I was faced with desperation, I felt no power and just wanted to make a quick buck. Sometimes my business does not go well, and I have debts to pay, so in such a situation where I am in so much need, I just have to find a way . . . a way beyond the financial resources I had . . . (Snookie)
Snookie’s quote captured the ‘situational entrepreneurs’ theme well as he engaged in sex work to cover his monthly expenses and pay off his business debts so he could stay afloat thus creating ‘relative financial security’. Another participant emphasised similar sentiments stating that
Unlike other students who use their student allowances for themselves, I must send some home because I know how bad the situation is at home. I brought over a friend one day to do a group assignment from school together. He was touched seeing my living condition. After some time of talking about being poor, family, and other difficulties he could relate to, he then asked, ‘What if there was a way, I could help you live better? But I would have to swear to never tell anyone’. He explained it, it was a simple deal of living with a foreigner who was touring and seeking business ventures for three months, and they take care of your needs, and you take care of theirs. He introduced me to a guy, he was Zambian, and two weeks later I moved in with him. He left the country last year, but it all started there, it was easy to make money and no longer mope in poverty. I have everything I need now, and even more foreign clients that I just service per week. So, I would say poverty from home drove me into sex work. (Diva-666)
The words used in this quote indicate forms male sex work could assume in Botswana, such as living with a tourist for a certain period, and they take care of the male sex worker’s needs: rent, clothing, food, toiletries, travel, and party life. All these provide financial security to the male sex worker.

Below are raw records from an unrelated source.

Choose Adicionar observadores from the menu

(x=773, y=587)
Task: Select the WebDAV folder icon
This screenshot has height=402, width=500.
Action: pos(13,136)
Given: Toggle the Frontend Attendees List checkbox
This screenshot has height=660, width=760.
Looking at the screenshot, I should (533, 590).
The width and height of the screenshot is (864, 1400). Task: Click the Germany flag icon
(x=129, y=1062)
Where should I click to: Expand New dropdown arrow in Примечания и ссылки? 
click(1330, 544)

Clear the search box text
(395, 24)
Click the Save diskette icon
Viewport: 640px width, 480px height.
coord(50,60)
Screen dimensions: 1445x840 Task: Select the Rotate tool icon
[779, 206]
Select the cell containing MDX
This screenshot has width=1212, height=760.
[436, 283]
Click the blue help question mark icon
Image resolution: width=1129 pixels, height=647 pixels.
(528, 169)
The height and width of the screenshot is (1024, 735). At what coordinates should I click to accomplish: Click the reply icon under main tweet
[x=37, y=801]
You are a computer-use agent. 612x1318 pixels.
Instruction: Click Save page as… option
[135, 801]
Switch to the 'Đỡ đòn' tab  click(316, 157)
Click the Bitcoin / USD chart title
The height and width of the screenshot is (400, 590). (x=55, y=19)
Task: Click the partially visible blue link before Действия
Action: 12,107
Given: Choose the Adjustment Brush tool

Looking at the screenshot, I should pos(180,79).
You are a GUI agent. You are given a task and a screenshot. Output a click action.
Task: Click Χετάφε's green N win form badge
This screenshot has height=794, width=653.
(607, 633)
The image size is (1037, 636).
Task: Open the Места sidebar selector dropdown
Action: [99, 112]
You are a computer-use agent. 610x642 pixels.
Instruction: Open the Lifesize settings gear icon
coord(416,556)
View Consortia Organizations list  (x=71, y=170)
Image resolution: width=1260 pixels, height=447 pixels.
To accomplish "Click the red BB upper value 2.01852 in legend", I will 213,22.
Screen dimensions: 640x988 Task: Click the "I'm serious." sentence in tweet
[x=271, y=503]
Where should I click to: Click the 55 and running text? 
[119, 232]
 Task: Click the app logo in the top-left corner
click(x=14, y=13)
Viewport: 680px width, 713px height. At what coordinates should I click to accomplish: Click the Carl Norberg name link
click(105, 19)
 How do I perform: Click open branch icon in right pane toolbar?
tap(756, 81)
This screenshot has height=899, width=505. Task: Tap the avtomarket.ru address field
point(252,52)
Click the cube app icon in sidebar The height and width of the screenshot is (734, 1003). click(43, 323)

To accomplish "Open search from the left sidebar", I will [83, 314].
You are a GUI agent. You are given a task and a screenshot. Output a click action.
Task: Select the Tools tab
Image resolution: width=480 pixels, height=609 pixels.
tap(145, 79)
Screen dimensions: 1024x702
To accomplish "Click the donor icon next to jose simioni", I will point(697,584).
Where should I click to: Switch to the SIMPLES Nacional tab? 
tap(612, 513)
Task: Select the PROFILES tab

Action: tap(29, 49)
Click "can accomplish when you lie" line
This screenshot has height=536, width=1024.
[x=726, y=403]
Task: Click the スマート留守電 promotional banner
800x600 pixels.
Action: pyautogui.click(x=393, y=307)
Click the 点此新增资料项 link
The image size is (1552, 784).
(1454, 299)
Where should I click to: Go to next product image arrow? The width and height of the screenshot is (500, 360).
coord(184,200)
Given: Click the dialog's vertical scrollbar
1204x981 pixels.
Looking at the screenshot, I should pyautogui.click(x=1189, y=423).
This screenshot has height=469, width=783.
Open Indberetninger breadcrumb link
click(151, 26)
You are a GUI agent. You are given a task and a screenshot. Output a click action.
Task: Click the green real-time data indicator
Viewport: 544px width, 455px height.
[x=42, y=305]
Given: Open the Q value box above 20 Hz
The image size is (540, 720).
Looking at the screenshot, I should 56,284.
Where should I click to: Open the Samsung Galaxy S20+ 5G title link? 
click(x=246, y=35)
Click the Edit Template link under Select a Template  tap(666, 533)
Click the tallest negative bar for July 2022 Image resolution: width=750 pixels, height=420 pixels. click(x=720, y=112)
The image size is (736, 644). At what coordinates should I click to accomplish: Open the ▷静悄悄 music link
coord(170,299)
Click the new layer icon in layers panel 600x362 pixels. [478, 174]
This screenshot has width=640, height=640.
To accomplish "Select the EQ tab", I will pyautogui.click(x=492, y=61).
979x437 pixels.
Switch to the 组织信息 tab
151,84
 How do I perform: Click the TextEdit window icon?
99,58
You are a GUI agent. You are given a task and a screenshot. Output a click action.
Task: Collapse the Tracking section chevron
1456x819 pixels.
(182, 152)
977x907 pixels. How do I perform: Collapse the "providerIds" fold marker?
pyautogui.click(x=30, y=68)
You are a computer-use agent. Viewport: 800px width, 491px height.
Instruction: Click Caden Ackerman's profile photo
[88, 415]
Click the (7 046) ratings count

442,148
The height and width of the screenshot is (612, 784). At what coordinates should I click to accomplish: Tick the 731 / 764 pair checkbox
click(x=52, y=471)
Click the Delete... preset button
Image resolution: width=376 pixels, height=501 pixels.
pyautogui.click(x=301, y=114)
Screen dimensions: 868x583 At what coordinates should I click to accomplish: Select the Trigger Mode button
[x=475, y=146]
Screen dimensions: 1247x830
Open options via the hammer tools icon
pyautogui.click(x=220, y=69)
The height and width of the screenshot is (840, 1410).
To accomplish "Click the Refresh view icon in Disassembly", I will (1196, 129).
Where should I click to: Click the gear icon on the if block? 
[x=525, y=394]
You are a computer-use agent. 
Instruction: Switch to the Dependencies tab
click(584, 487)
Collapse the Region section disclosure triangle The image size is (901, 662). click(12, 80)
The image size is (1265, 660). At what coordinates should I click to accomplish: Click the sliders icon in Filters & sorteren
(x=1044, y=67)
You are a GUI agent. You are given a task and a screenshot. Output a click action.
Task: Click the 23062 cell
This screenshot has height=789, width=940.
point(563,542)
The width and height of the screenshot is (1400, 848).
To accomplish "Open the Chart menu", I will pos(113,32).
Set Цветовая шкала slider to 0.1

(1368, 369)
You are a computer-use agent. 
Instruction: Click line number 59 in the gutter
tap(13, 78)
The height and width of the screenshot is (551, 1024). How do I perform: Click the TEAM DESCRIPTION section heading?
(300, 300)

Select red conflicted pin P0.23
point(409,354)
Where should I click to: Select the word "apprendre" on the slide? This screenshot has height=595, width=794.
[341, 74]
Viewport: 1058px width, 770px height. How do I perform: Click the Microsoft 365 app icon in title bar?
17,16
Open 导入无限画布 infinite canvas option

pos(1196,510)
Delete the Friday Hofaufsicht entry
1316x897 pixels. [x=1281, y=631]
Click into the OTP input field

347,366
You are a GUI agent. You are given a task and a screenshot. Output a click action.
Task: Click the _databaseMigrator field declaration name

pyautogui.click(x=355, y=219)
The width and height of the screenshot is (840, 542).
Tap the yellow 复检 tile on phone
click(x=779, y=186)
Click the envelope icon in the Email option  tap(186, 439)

Faced with brutal attacks from the loan shark, Frenzy-Chick identified an opportunity to engage in sex work, on which his gains were ‘beyond the initial resources controlled’, hence emphasising entrepreneurship. Frenzy-Chick also discussed the motives for entering sex work and stated the following:
I was once a laughingstock, at work, here with my friends and back in the village. I tried to be smart for the bank and withdraw all my pay before they deduct their loan repayment installment. I thought I would use the funds to pay off the machonisa for two months then let the bank take the money afterward, but the machonisa’s debt was going up every month, it was huge, and you know how these people are cruel if you do not pay. After three months the bank got fed up, they had been calling, sending letters, then finally embarrassed me in front of everyone and repossessed my car. A few weeks later the machonisa took all my furniture, left the house empty I almost went ‘mental’. But yeah, I have recovered now since doing sex work. I work mostly on weekends because weekdays my work schedule is demanding, and, in my unit, I’m rarely scheduled to work on weekends. So that is when I focus on the other hassle. (Frenzy-Chick)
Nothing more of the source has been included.